25 F.4th 877
11th Cir.2022Background
- At Sulligent High School, a teacher smelled marijuana; administrators searched students’ belongings and found marijuana stems/rolling paper/lighters and prescription pills in T.R.’s backpack but no marijuana.
- Two classmates reported seeing T.R. light a marijuana cigarette; T.R. admitted a drug problem generally but denied smoking in class or possessing additional drugs that day.
- Principal Stamps and Counselor Dean strip-searched T.R. twice in the counselor’s office; the first search found nothing; T.R. alleges the office door window was uncovered during a search and that she was on her menstrual cycle and humiliated.
- Superintendent Harron was not consulted before the more thorough strip searches; T.R.’s mother and sister arrived between searches.
- The district court granted summary judgment for defendants on the §1983 Fourth Amendment claim (qualified immunity) and on state-law invasion of privacy and outrage claims (state-agent immunity); T.R. appealed.

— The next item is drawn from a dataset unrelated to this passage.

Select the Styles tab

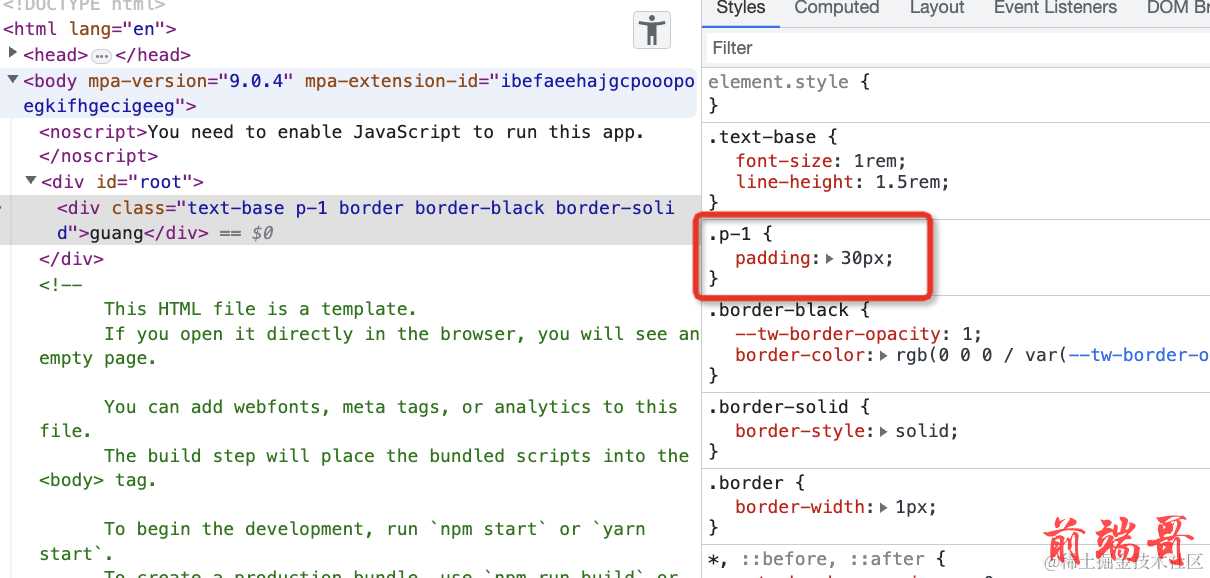click(x=740, y=8)
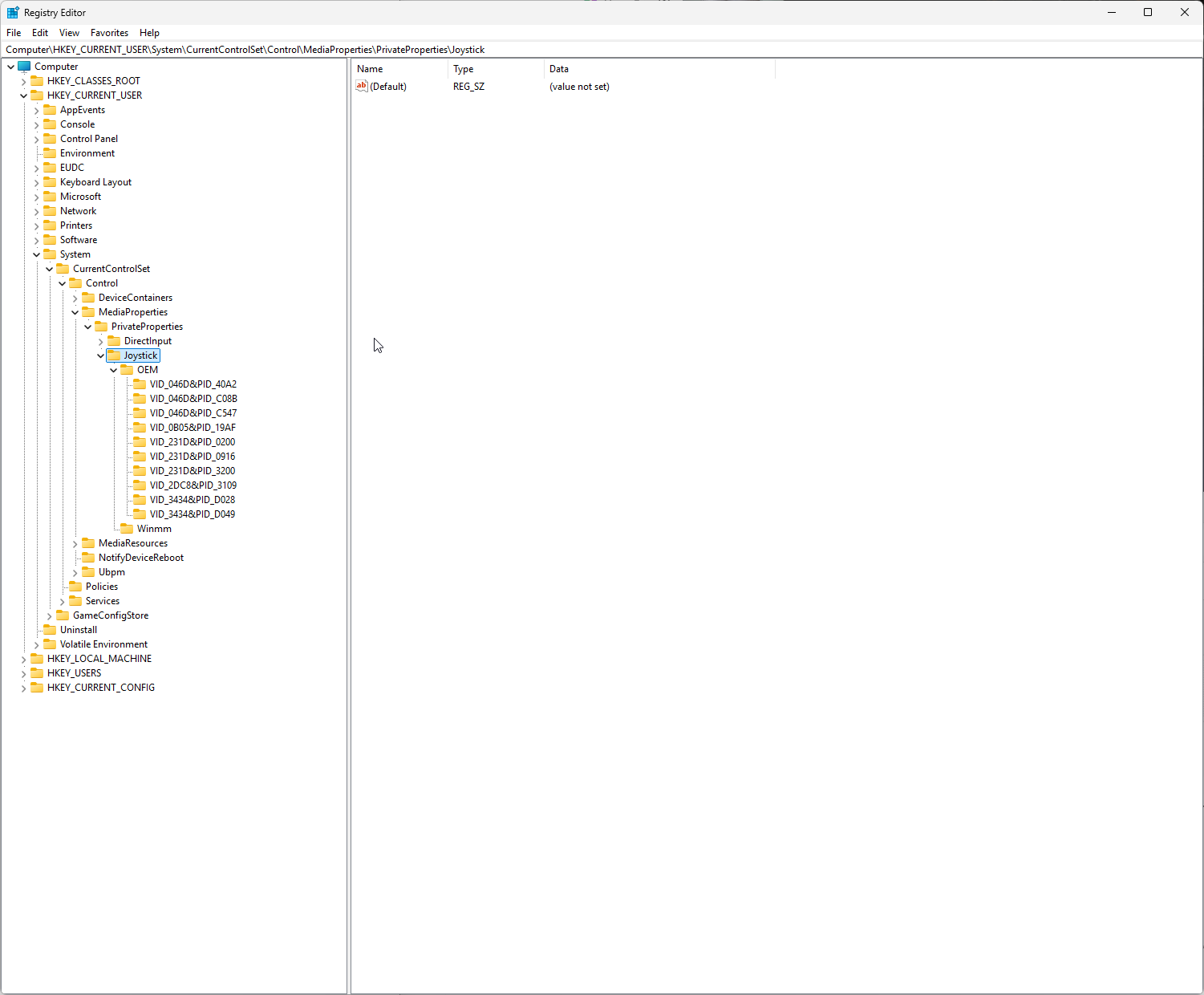Click the Computer root node icon
This screenshot has width=1204, height=995.
[x=24, y=67]
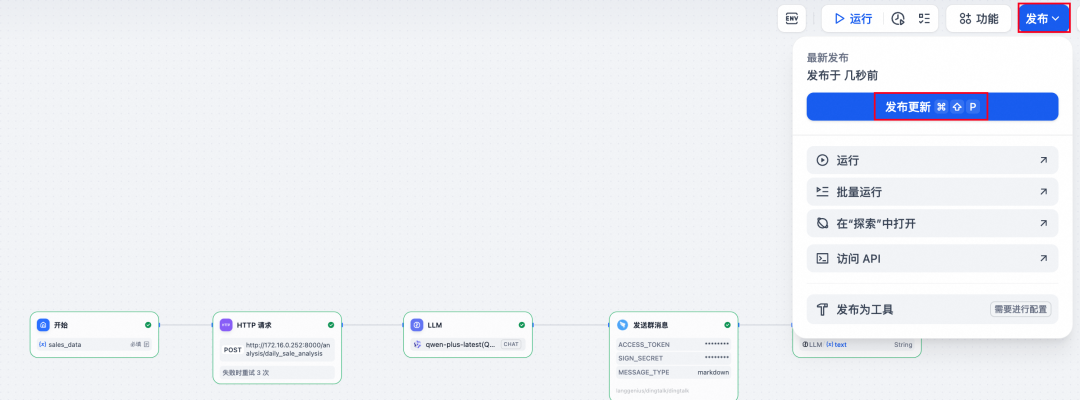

- The Eleventh Circuit reversed and remanded, holding that qualified immunity and state-agent immunity were inappropriate at summary judgment and that triable issues exist on the Fourth Amendment, invasion of privacy, and outrage claims.
Issues
| Issue | Plaintiff's Argument | Defendant's Argument | Held |
|---|---|---|---|
| Qualified immunity for §1983 unreasonable-search claim | Safford and D.H. clearly establish strip searches like these are unconstitutional; officials on notice | No materially similar precedent; search reasonable under T.L.O.; officials acted within discretionary authority | Reversed: qualified immunity denied; Safford and D.H. put officials on notice; remanded |
| Whether the strip search violated the Fourth Amendment (T.L.O. inception and scope) | No reasonable suspicion to search underclothing; search excessive in scope (two searches; open window) | Search justified by classroom evidence and backpack search; reasonable measures taken | Triable issue: a factfinder could find a constitutional violation; remanded |
| State-agent immunity for invasion-of-privacy claim (Alabama law) | Officials acted beyond authority by conducting a “more thorough” search without superintendent approval, violating board policy | Board policy is discretionary guidance; failure to follow it does not strip immunity | Reversed: policy contains sufficiently detailed rules; triable issue whether officials acted beyond authority; no immunity at SJ |
| Outrage (intentional infliction of emotional distress) | Twice-strip-searching a minor (on her period) in a way that exposed her and humiliated her meets extreme-outrageous conduct | Conduct not extreme or outrageous; mother’s reaction undermines severity | Reversed: genuine issue for jury whether conduct was extreme and caused severe emotional distress; remanded |
Key Cases Cited
- Safford Unified Sch. Dist. No. 1 v. Redding, 557 U.S. 364 (2009) (strip search of student unreasonable where no facts suggested drugs concealed in underwear or danger justified intrusion)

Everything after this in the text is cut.